Exercise goal
Please copy every line of the records below that holds the word "Business".

** Data provided follows **

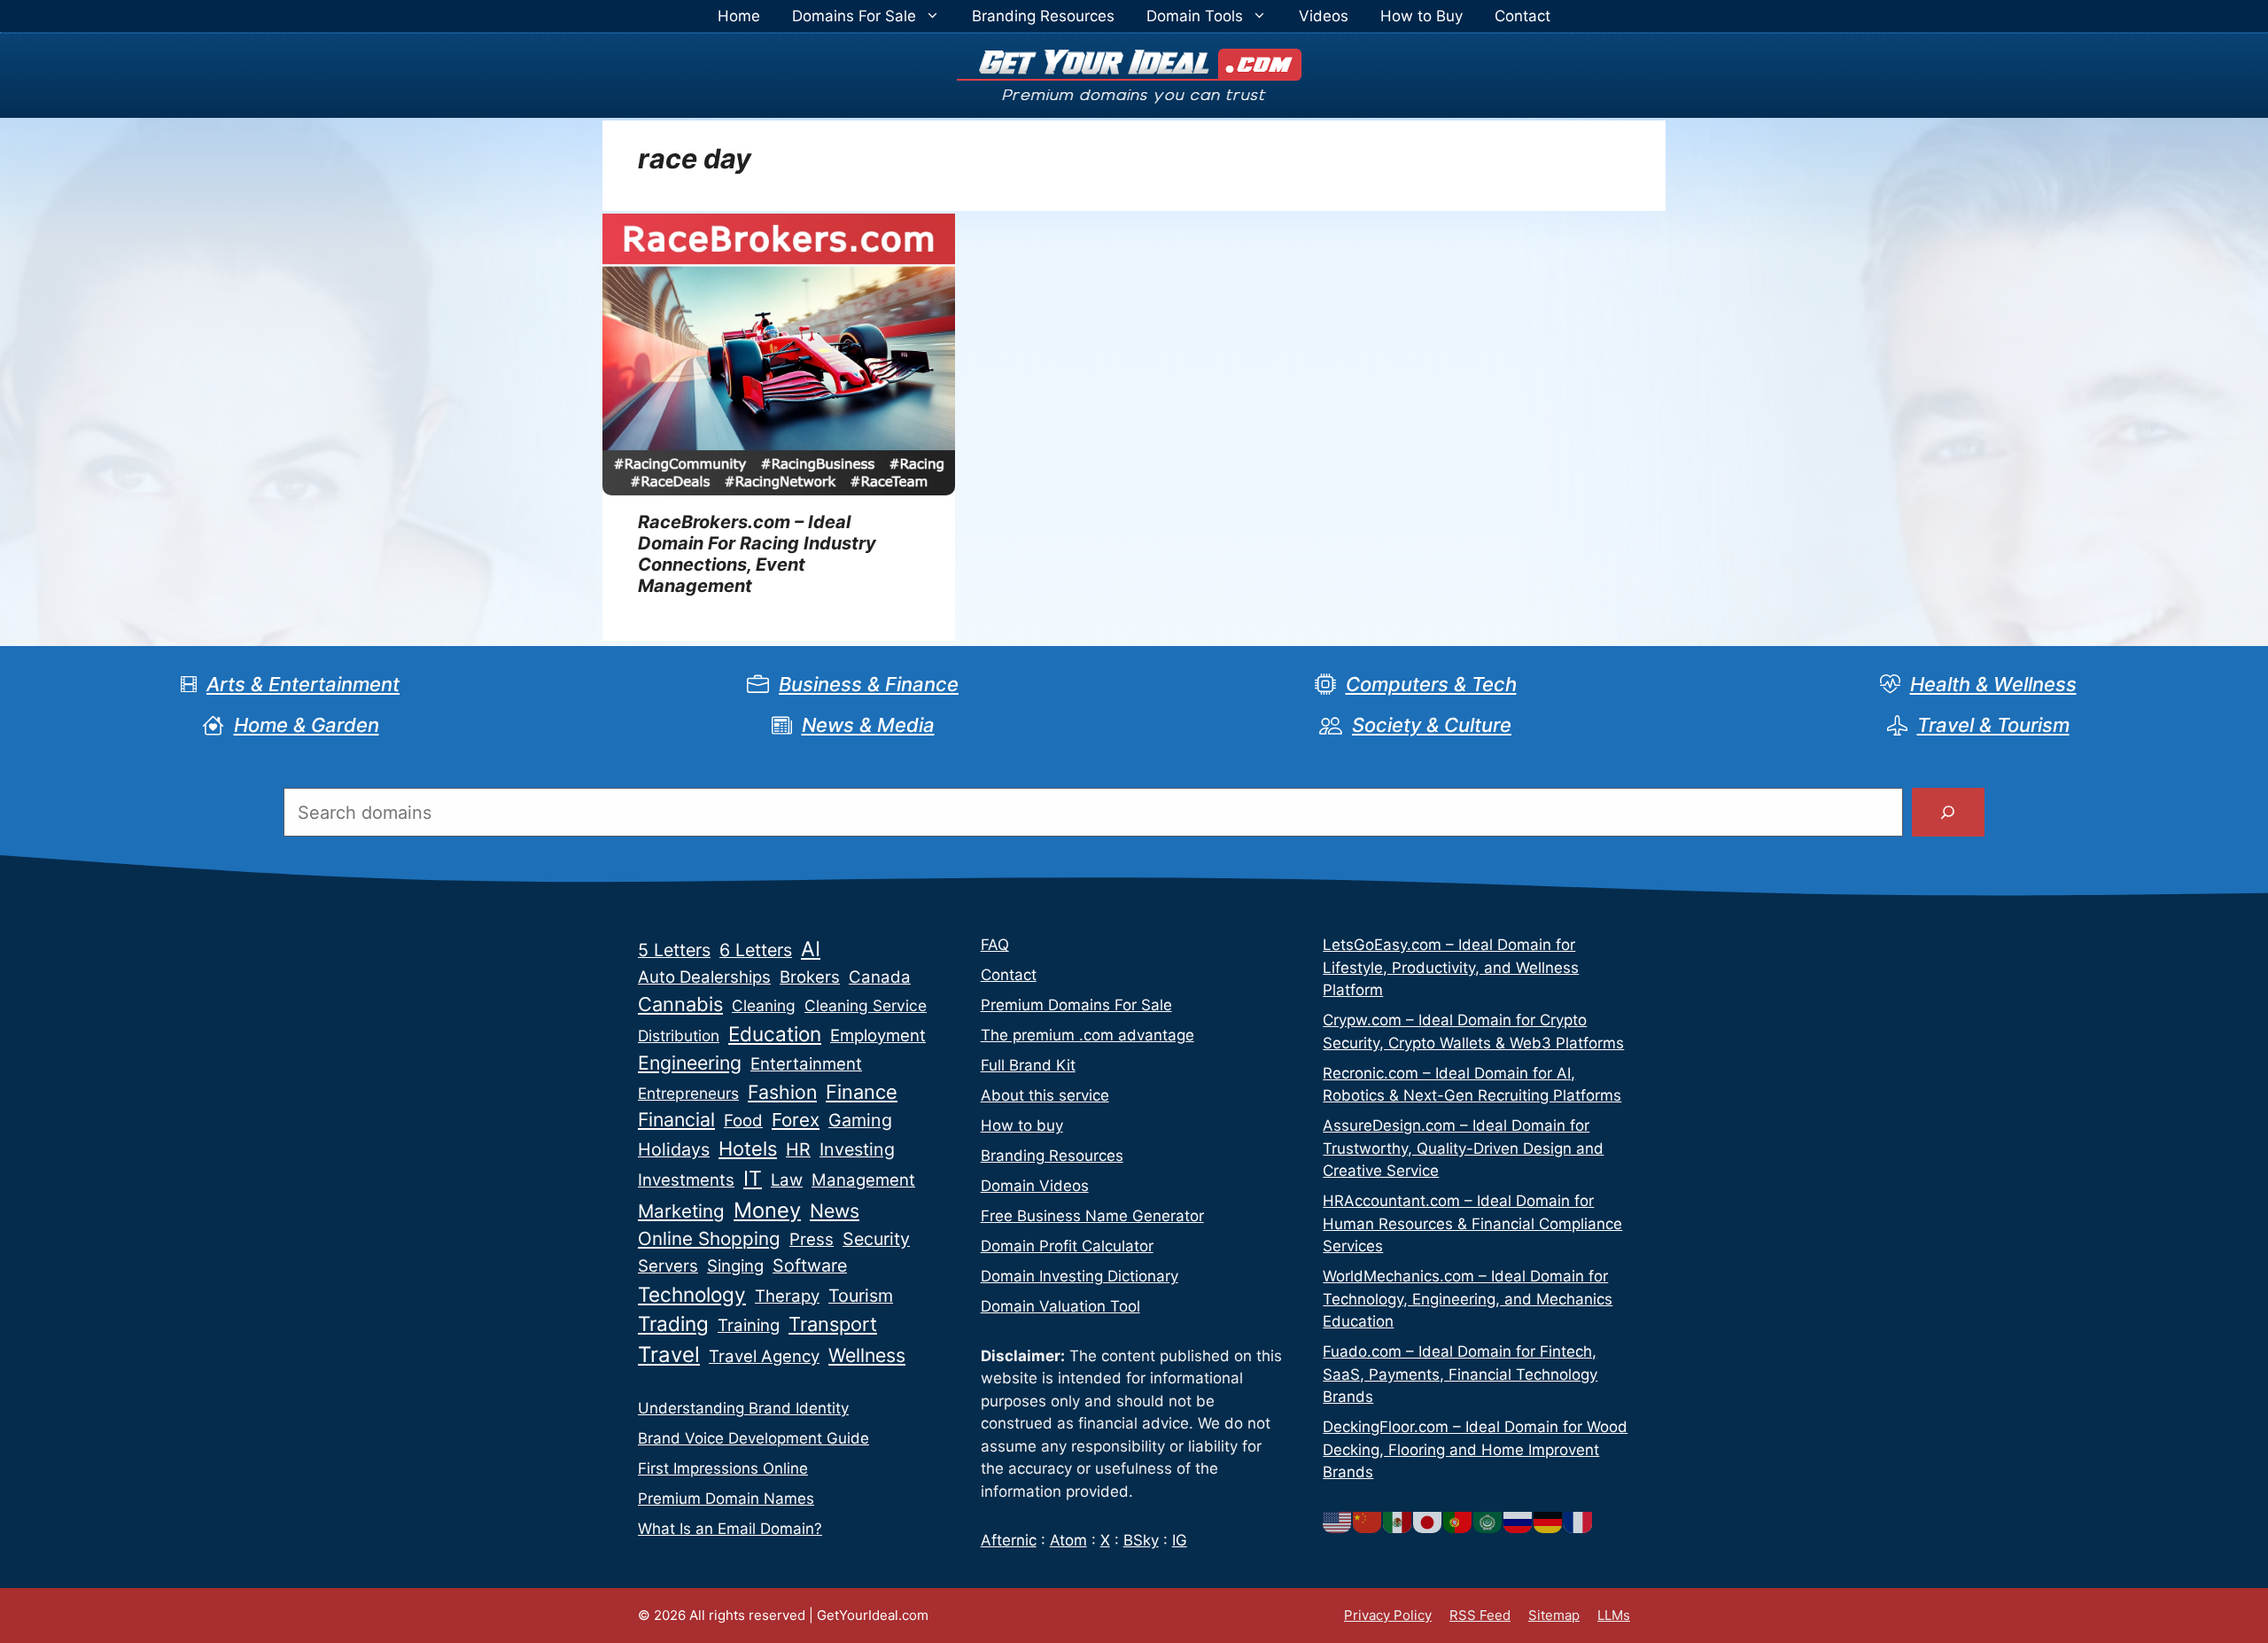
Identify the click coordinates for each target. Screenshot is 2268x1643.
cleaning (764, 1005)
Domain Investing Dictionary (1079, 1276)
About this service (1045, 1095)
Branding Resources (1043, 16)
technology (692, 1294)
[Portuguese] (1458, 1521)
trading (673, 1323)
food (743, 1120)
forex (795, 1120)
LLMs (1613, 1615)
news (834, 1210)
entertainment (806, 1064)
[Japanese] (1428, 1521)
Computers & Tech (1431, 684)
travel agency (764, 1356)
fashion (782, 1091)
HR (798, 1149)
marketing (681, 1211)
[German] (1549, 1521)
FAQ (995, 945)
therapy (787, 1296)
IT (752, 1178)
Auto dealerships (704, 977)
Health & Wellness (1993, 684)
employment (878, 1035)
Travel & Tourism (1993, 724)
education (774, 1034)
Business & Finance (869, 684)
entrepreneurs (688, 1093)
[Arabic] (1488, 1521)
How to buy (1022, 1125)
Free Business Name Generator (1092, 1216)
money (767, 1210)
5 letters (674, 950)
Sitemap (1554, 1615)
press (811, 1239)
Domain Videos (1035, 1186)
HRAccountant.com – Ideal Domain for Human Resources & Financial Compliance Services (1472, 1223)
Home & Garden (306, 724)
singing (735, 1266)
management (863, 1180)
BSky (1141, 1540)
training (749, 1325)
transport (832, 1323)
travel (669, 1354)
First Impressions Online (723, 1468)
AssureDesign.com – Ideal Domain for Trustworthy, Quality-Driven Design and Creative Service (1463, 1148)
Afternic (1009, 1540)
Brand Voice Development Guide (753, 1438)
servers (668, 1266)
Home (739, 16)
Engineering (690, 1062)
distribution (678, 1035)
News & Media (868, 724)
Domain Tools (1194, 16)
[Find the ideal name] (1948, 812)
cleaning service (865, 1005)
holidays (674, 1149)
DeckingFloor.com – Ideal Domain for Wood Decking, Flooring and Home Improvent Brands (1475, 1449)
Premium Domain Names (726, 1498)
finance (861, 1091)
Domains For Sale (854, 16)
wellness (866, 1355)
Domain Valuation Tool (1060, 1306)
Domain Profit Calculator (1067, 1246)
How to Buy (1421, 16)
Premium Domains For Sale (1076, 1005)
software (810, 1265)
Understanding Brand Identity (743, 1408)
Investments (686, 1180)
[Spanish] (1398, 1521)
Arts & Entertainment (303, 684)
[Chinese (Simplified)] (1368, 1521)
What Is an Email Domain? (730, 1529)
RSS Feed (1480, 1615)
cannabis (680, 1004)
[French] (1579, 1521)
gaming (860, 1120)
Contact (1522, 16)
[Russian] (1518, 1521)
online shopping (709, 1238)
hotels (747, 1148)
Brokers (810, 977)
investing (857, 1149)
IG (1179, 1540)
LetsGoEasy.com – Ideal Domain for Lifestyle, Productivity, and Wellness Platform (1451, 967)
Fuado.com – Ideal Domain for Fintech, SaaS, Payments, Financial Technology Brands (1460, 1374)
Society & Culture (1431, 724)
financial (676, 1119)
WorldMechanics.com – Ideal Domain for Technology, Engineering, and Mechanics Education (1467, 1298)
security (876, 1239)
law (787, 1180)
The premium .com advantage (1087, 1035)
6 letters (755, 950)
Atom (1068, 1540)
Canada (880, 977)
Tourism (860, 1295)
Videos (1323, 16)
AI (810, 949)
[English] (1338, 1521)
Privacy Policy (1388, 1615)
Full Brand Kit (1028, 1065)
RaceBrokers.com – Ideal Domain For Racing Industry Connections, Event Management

** End of Data provided **

Exercise answer
Business & Finance (869, 684)
Free Business Name Generator (1092, 1216)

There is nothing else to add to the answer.